Thursday, 5 February 2015

Ethan Gannaway: Cock on a Column: Art, Ambrose, and Audience

Scholars have noted well the influence of the great Roman authors on Ambrose, citing especially and justly Vergil and Cicero.  Ambrose himself cites and references poets and philosophers, both specifically and generally.  Yet, research has tended to ignore art and its relationship with Ambrose.  In fact, when art appears in Ambrosian studies, scholars use it to show how Ambrose affected the art.  The best example of this practice is the late-fourth century Brescia casket.  The richly decorated ivory reliquary boasts a grand and complicated program of images, deciphered through the help of Ambrose’s works.

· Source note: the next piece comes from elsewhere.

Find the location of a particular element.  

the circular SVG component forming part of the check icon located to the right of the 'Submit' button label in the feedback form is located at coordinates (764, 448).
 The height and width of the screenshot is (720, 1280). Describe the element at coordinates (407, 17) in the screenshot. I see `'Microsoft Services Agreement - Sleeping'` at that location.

This paper, however, examines a specific and nebulous image from the Brescia casket, the so-called cock on the column, and what it says about the cock as portrayed in Ambrose’s hymn, Aeterne rerum conditor, and in his exegetical work, Hexameron 5.24.  By looking at the image’s received tradition, directly from sarcophagi and catacombs and indirectly from sources such as mosaic comparanda, one finds a nuanced meaning for the cock’s appearance on the Brescia casket and for its meaning for the viewer.  The discoveries in turn lead to lesser-studied authors in Ambrosian research, such as Lucian or Avienus.  The result is a polyvalent meaning for this image and an argument to cite the artistic tradition like the literary.  The image of the cock on the column provides an unused but valuable source to decipher the fuller significance of the cock’s role for Ambrose and his audience.